Billing fraud is very common within government healthcare programs. It usually happens when an approved provider submits fake invoices for goods or services that were never provided. Such is the case for Marty T. Johnson, 59, of Shreveport, La., and Keesha Dinkins, 45, of Bossier City. The two conspired to commit healthcare fraud and wire fraud through Johnson’s Positive Change Counseling Agency (Positive Change), resulting in a loss of $3.5 million to the Medicaid Program. (That’s certainly no small sum and I would say it is quite negative.)

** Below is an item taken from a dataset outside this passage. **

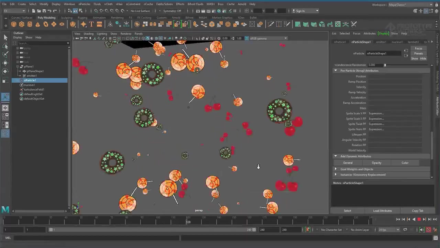Click the Load Attributes button
440x248 pixels.
[x=382, y=211]

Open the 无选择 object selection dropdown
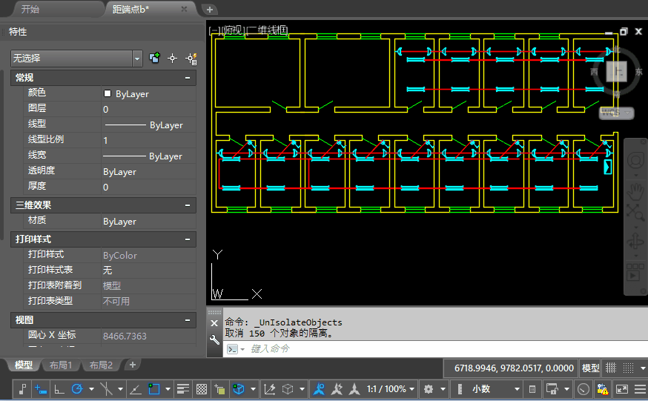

Under Johnson’s ownership, Positive Change provided mental health rehabilitation and other related services to Medicaid beneficiaries in the parishes of Caddo and Bossier between 2014 and January 2018. During the same time, Dinkins was a manager and supervisor for the mental health practice.
Johnson submitted and caused fraudulent claims for mental health rehabilitation and non-emergency transportation services to be submitted to Medicaid. Dinkins was aware that Johnson submitted these fake claims, and she also knew that the services claimed had not been provided or rendered. (Essentially, she was guilty by association. She let it happen.)
You can’t have a scam if you don’t have any victims. Johnson paid individuals money to enroll with Positive Change so he could bill Medicaid for services that were not provided. Johnson told his employees, whom Dinkins supervised, to create fake client files to hide the fact that no services related to the claims had been provided. (They were hoping to conceal this from Medicaid, insurance company auditors, and inspectors.)
The two went to great lengths to create the fake client files to further their scheme. They instructed employees to cut out inserts from other client records and glue them into blank client log templates, which were then photocopied to make them look like legitimate documents. (That could pose a problem if an auditor asked for the originals.)
Johnson also knowingly caused Positive Change to use the names and identification information of Medicaid recipients without their knowledge or consent. He used the data to submit fake claims for mental health rehabilitation and non-emergency transportation.
Marty Johnson and Keesha Dinkins pleaded guilty to federal charges related to healthcare fraud, which bilked the Medicaid Program out of $3.5 million. When sentenced, Johnson faces a maximum of 5 years in prison, 2 years of supervised release, and a fine of up to $250,000. Dinkins could be sentenced to a maximum of 3 years behind bars, 1 year of supervised release, and a fine of up to $250,000.
This case serves as a reminder that if you see something, say something. If you have any information regarding any type of Medicaid fraud, please contact the U.S. Department of Health and Human Services – Office of Inspector General at 1-800-HHS-TIPS (1-800-447-8477).
Today’s Fraud of the Day comes from a Department of Justice press release, “Owner of Counseling Agency and Supervising Manager Plead Guilty to Conspiracy to Commit Healthcare Fraud Charges,” dated October 26, 2021.
SHREVEPORT, La. – Acting United States Attorney Alexander C. Van Hook announced that two individuals have entered guilty pleas before United States District Judge Donald E. Walter in connection with a conspiracy to commit healthcare fraud and wire fraud.
Marty T. Johnson, 59, of Shreveport, Louisiana and Keesha Dinkins, 45, of Bossier City, each appeared in United States District Court on October 25, 2021 and pleaded guilty to federal charges. Johnson pleaded guilty to a Bill of Information charging him with conspiracy to commit healthcare fraud and wire fraud. Dinkins pleaded guilty to a Bill of Information charging her with misprision of a felony charge of healthcare fraud. Johnson and Dinkins each admitted to defrauding the Medicaid Program out of $3.5 million.